[Stored items]
*** Block opens ***

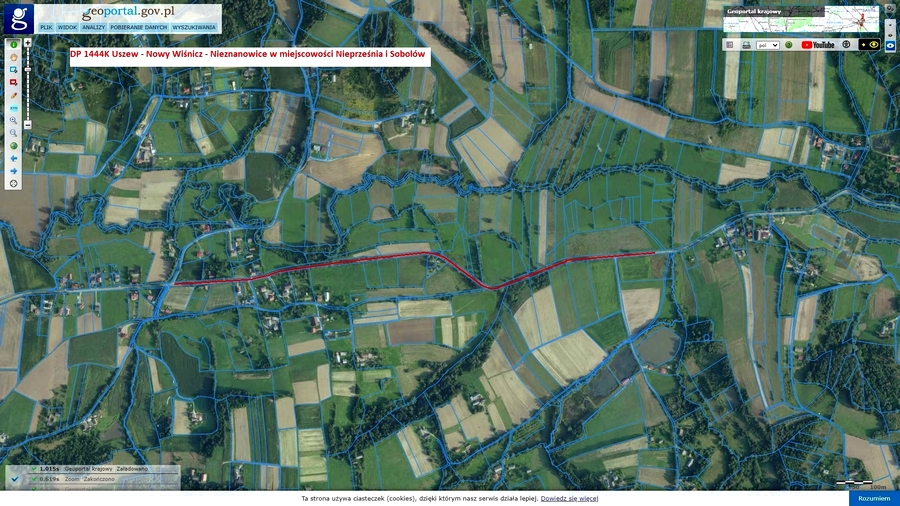Open the language dropdown showing pol
Viewport: 900px width, 506px height.
coord(767,45)
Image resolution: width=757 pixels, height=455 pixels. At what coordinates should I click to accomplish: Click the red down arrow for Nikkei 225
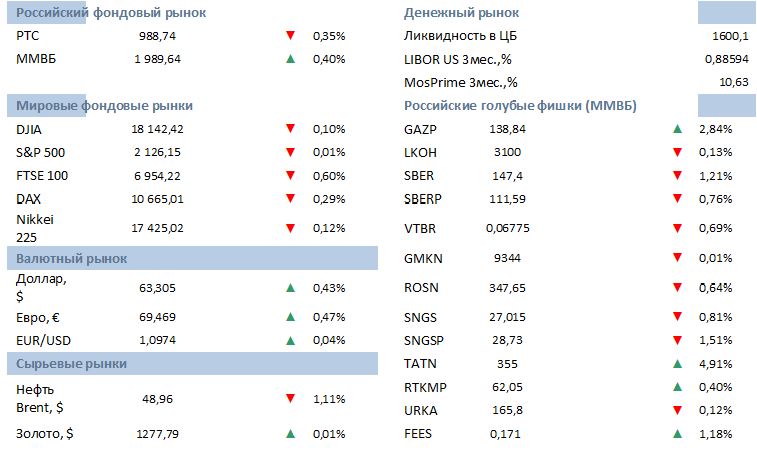click(290, 228)
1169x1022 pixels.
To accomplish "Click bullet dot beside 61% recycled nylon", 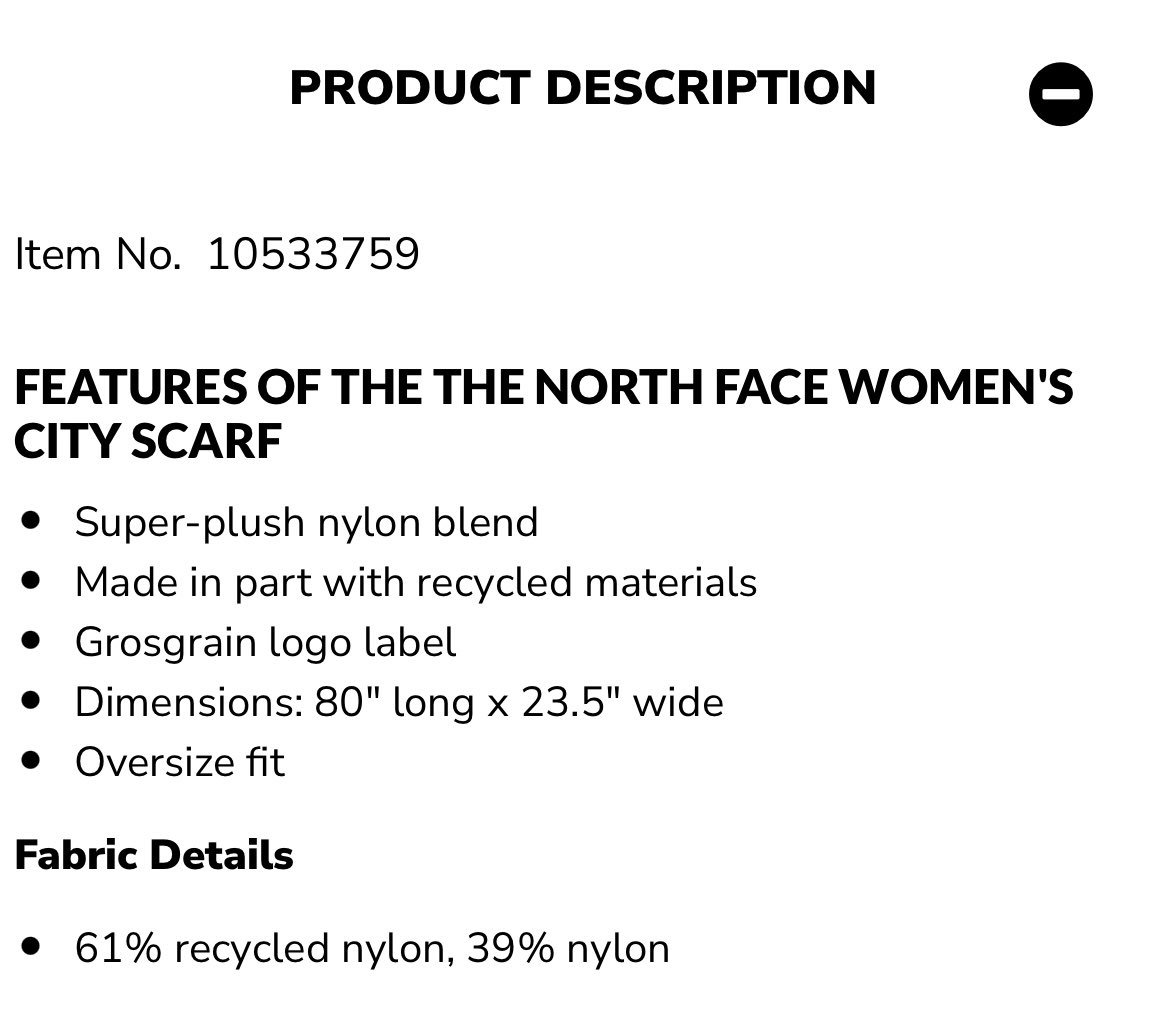I will click(31, 946).
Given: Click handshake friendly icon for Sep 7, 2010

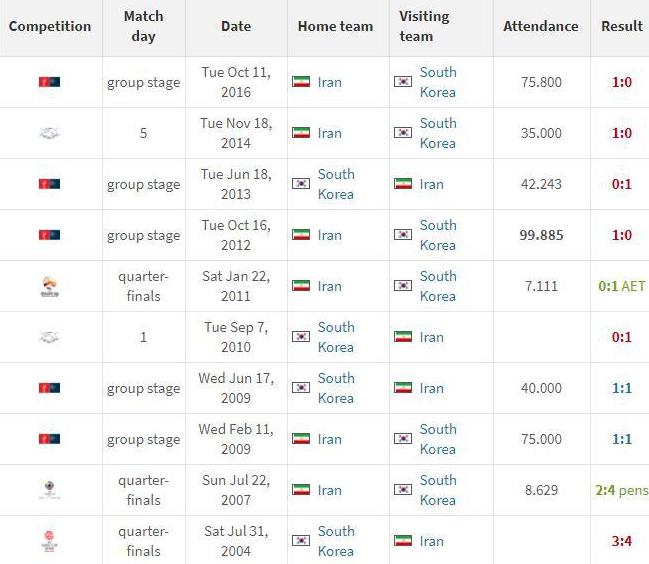Looking at the screenshot, I should (x=49, y=337).
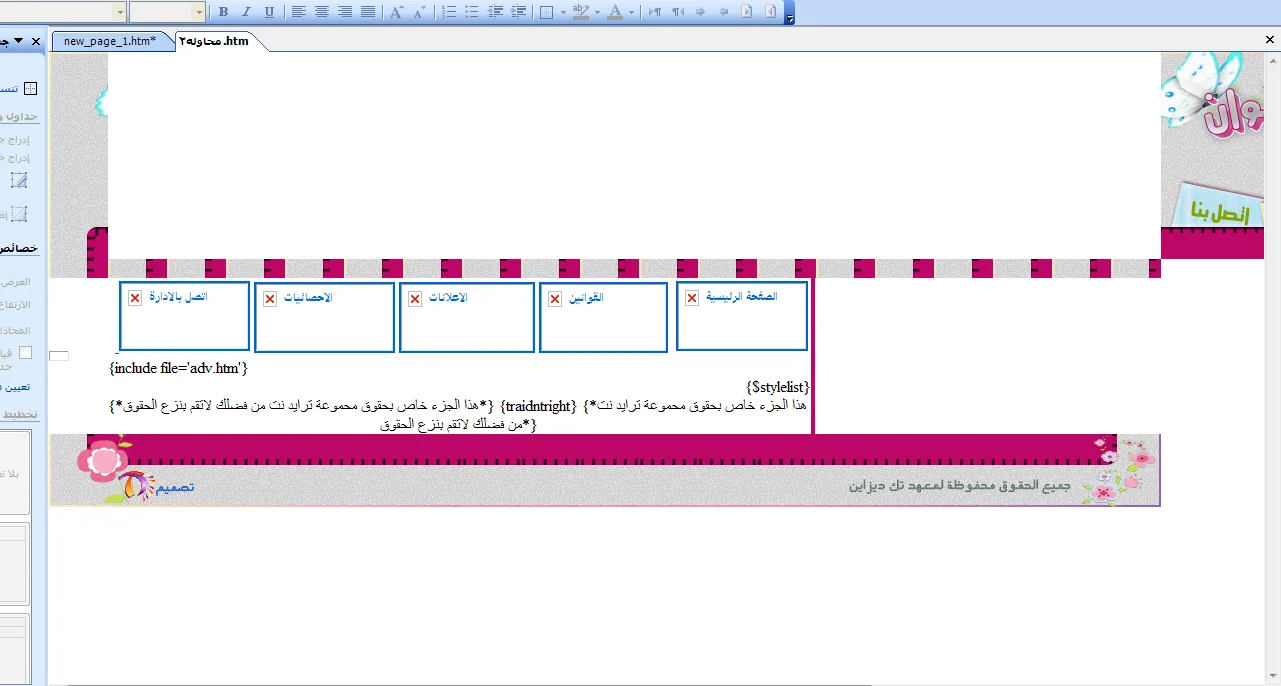Increase paragraph indent
Viewport: 1281px width, 686px height.
click(x=518, y=12)
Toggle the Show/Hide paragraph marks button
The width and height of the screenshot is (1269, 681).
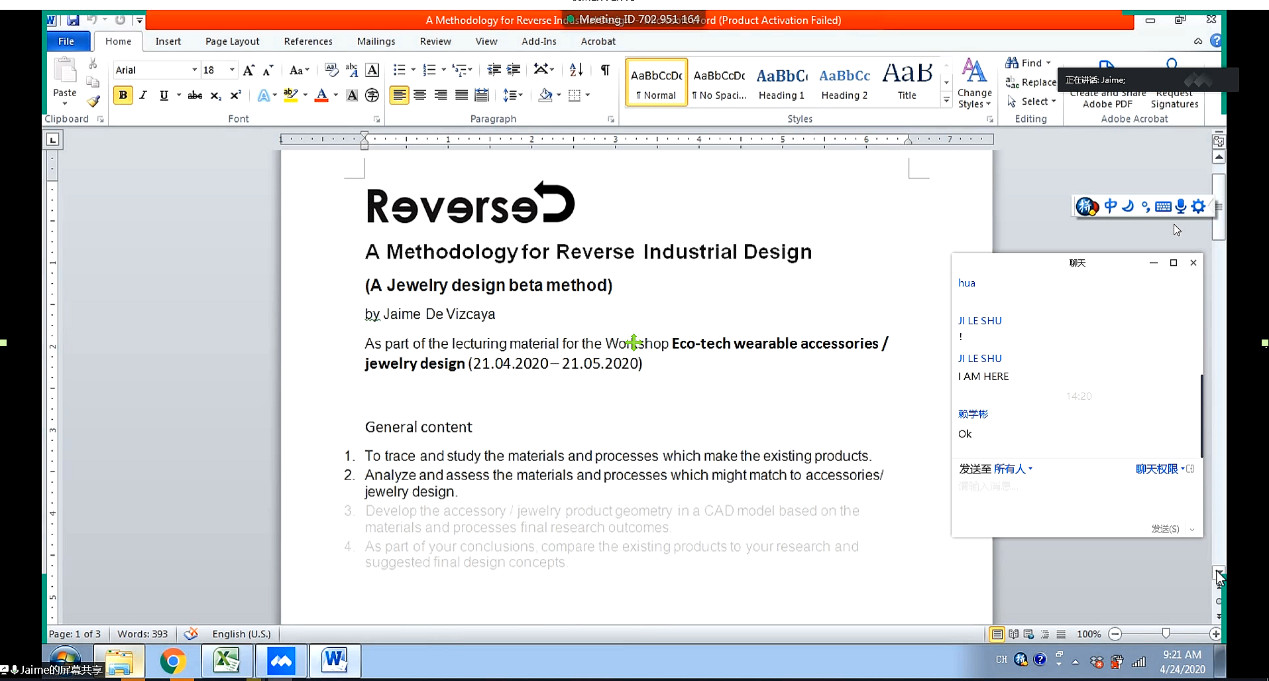point(605,70)
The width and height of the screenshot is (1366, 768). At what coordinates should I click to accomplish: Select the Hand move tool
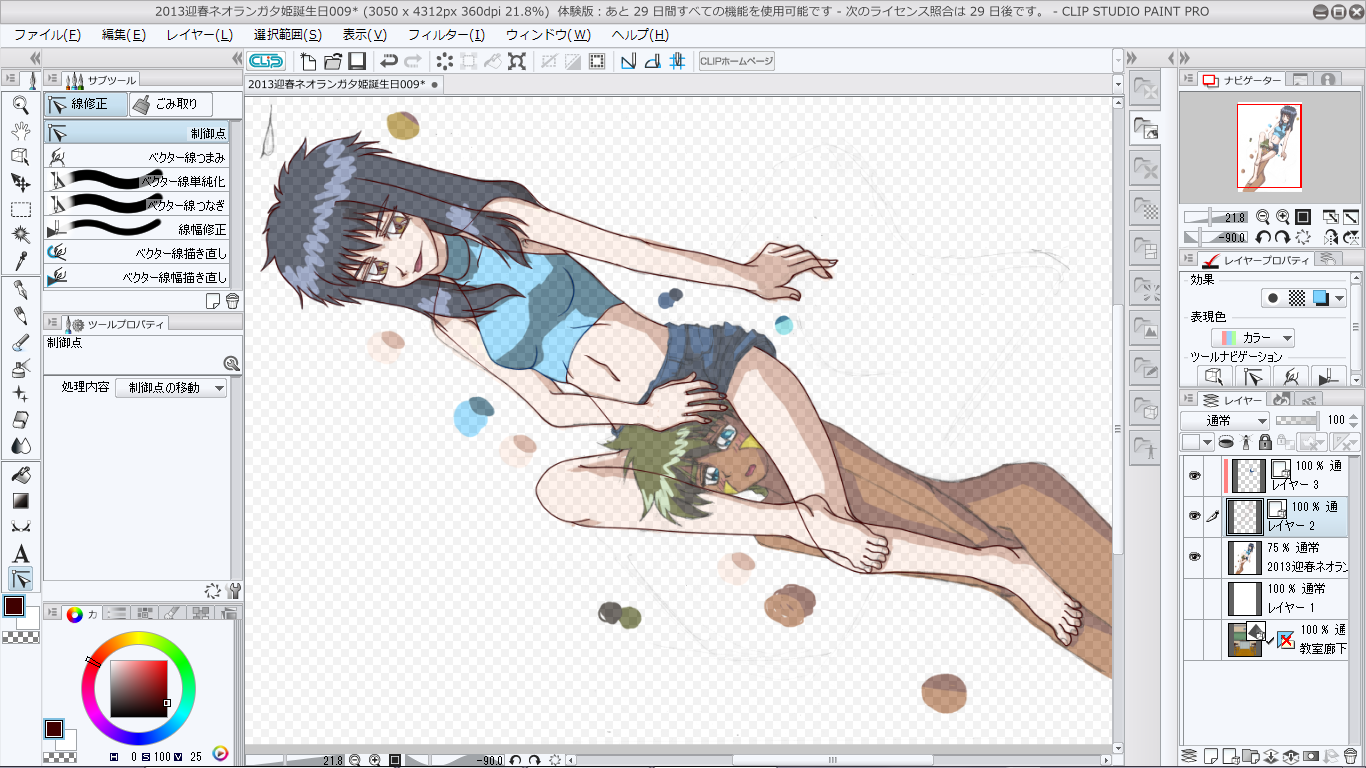point(20,130)
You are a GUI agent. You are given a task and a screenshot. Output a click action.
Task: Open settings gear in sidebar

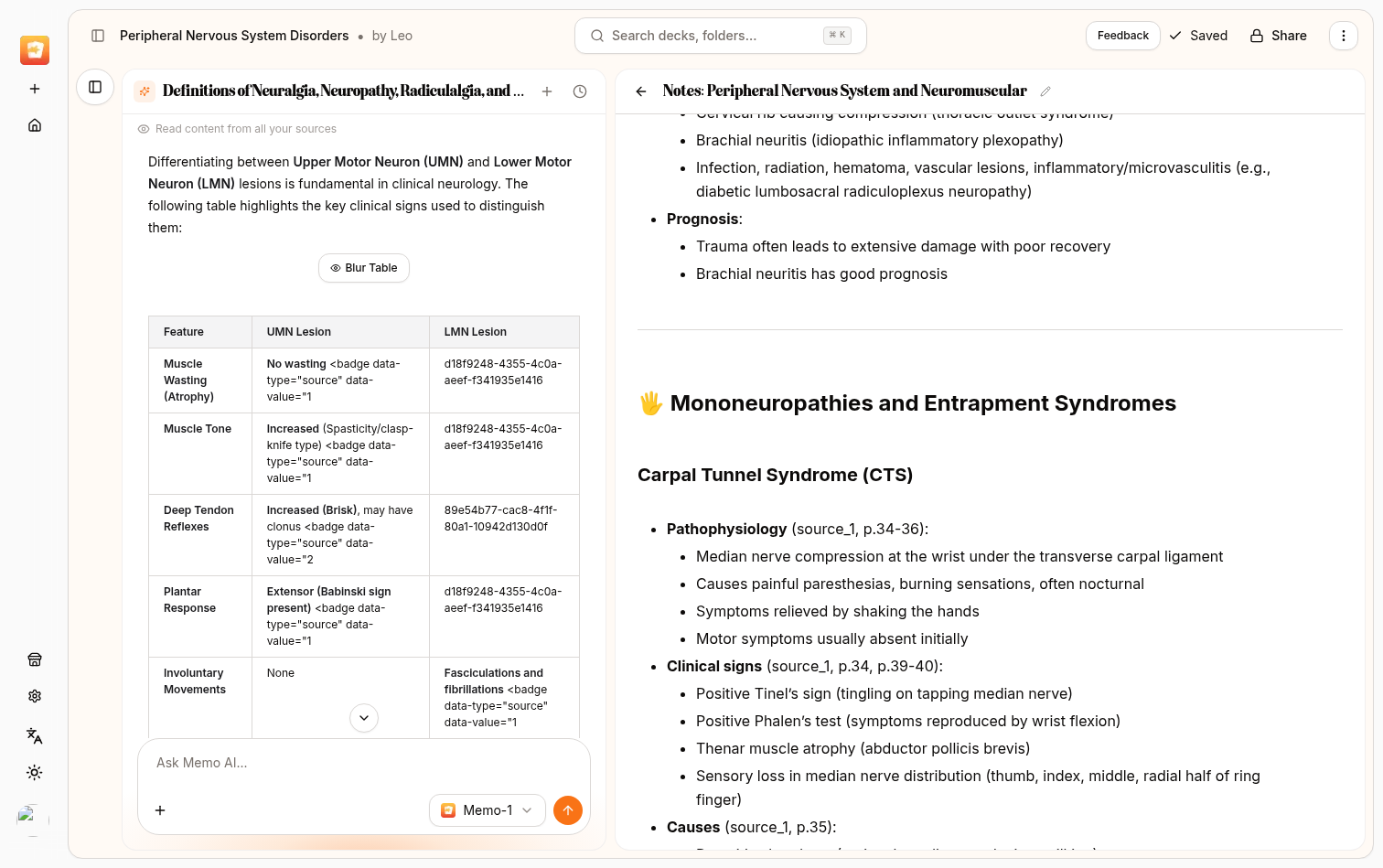point(35,696)
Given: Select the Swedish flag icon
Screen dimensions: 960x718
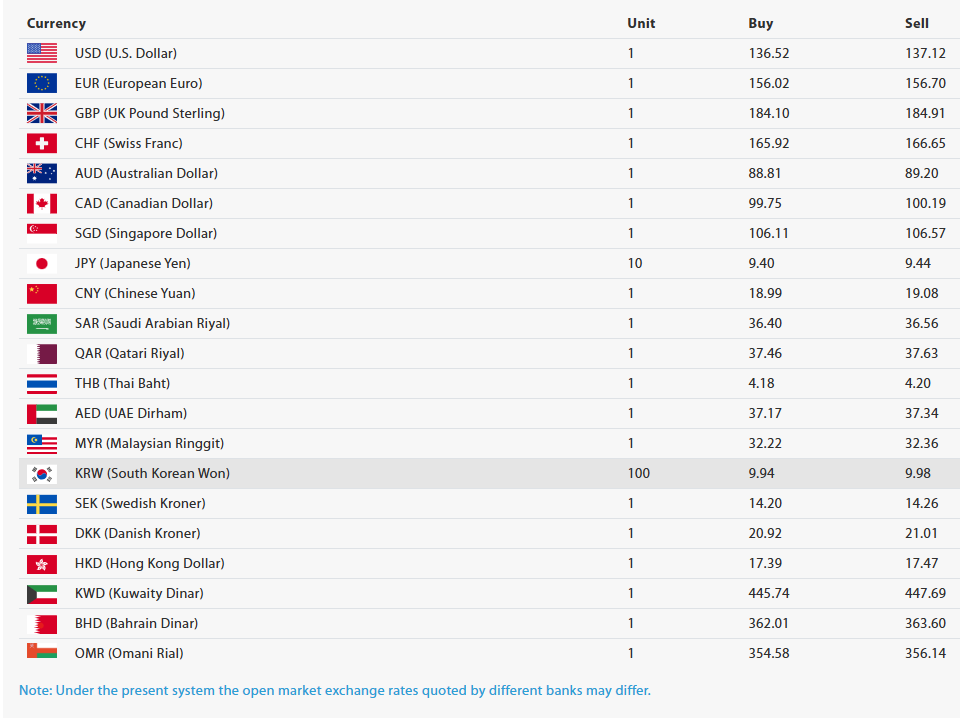Looking at the screenshot, I should click(42, 503).

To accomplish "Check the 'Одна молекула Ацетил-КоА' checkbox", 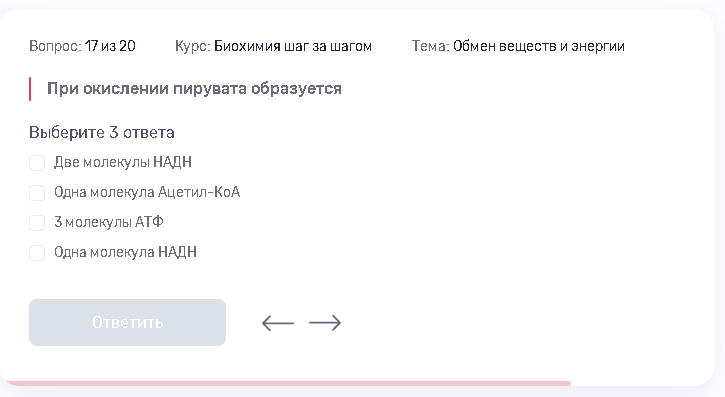I will pyautogui.click(x=37, y=193).
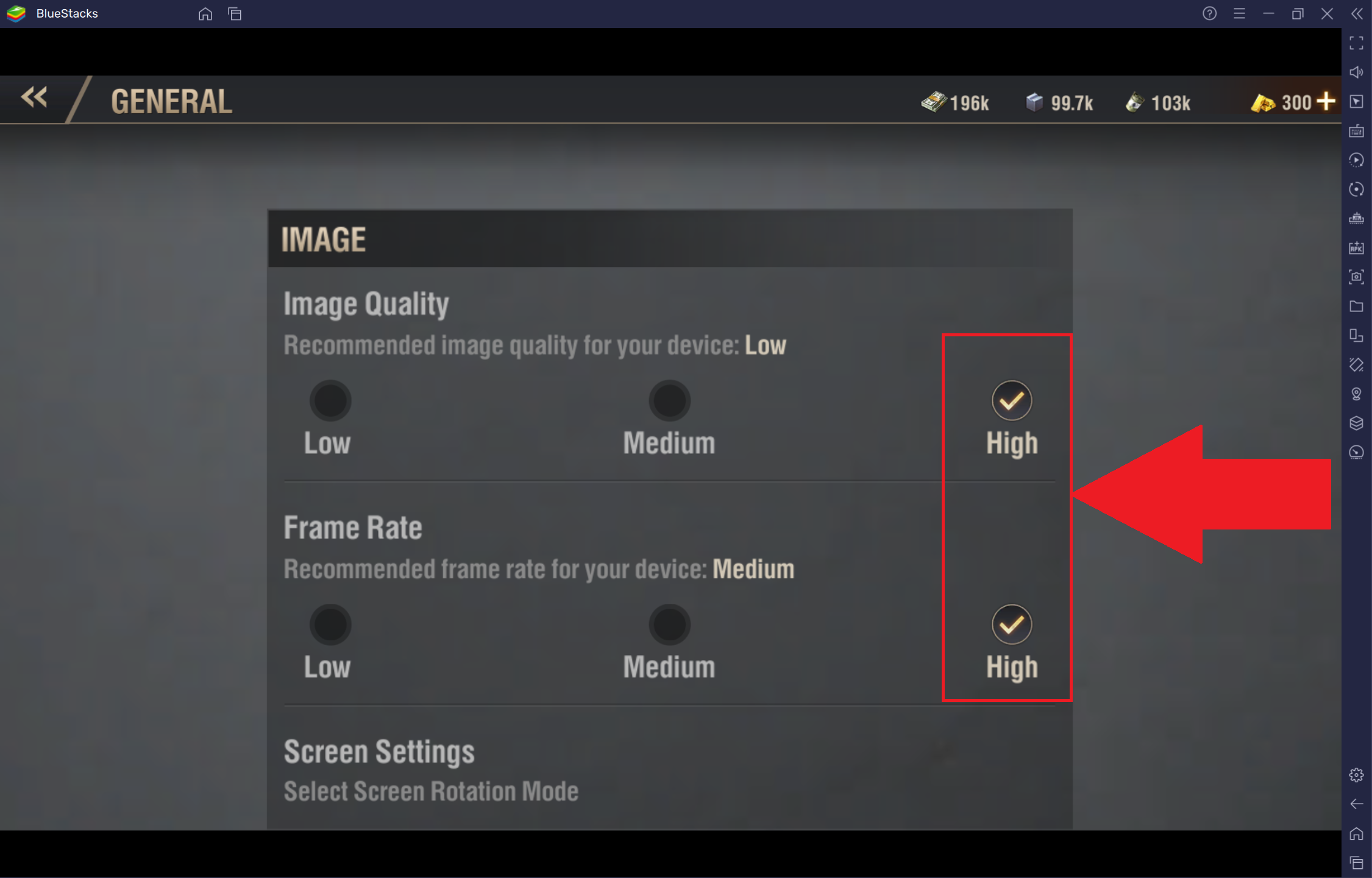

*** Block closes ***

● **YOUR GOAL**: Excerpt from the records above: set down only the lines from the one that contains "The width and height of the screenshot is (1366, 768)." through the one that contains "You are a GUI", inclusive, word for word. Pictures stay out.

● **COMPLETED EXERCISE**:
The width and height of the screenshot is (1366, 768). At what coordinates should I click to accomplish: Select the Hand move tool
point(20,130)
You are a GUI agent. You are given a task and a screenshot. Output a click action.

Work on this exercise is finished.